In just the past week, my neighbor's tree has made morning magic. I'm so glad I noticed it, though the tree had to do something drastic to get my blurry morning attention.

Heading to the kitchen first thing to turn on the teakettle, I was stopped in my tracks to see a chartreuse glow on the cupboard door.

Out the window, Sandy's tree was alive with light, the morning sun shining through its transforming leaves, green, gold, yellow, reflecting through my kitchen window. The teakettle had to wait while I fed my eyes on the color.

In the title song of the movie, "Gigi," Louis Jourdan sings about his befuddlement at Leslie Caron's transformation from girl to woman, seemingly overnight.

My neighbor's tree, it seems in just a year, has become a grown-up. This summer, it lifted up lush cover near my deck, rustling itself soothingly in the heat in a place where there wasn't enough room to plant a tree of my own.

And now this, this apple-gold color to accompany my morning coffee.

All grown up and a beauty.

Once you choose to tune your ear and eye, the world is full of gifts.

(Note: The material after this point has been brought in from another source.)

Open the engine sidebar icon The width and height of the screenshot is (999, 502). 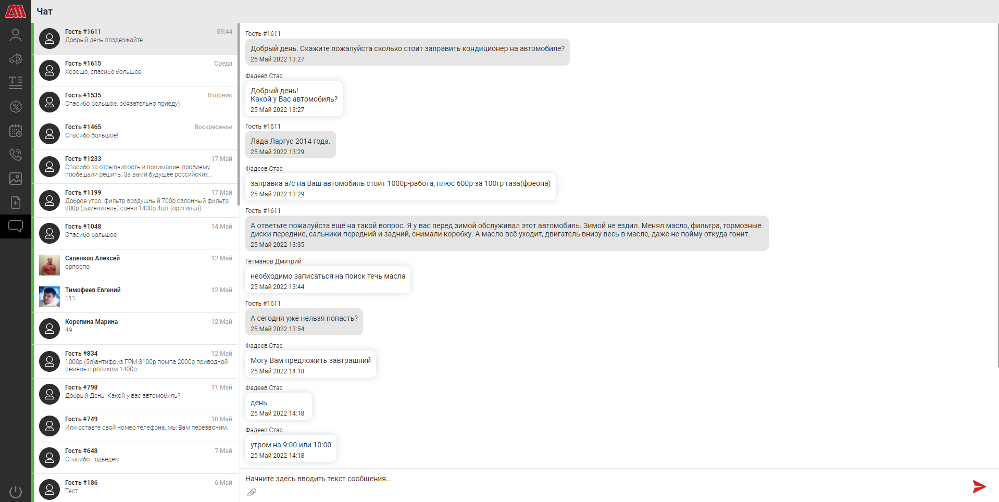pos(16,59)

There are pictures everywhere - full-blown portraits and suggestive sketches, pale watercolors and bright fingerpaints, stained glass, mosaics.

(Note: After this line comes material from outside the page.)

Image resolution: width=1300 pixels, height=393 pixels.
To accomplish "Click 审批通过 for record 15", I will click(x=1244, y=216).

Because we live in a place with seasons, most of these scenes are always changing, sometimes slowly, sometimes quickly.

After a while, you learn to watch for the brief moment when they appear.

For example, for a short time, from the living room window, the orange berries of my mountain ash provide a contracting backdrop for the rosy clusters of fruit of the "Radiant" crab apple. If I'm lucky each year, I'll be there to smile at the swarm of little cedar waxwings as they frantically strip the orange off the mountain ash, gobbling down the berries and then leaving.

As the leaves start to fall from the poplars, it's time to take notice again of the indescribable powdery-teal of the tips of the blue spruces. Remembering how soft and silky their new growth tips are in the spring, so that you can't help but stroke them like a cat.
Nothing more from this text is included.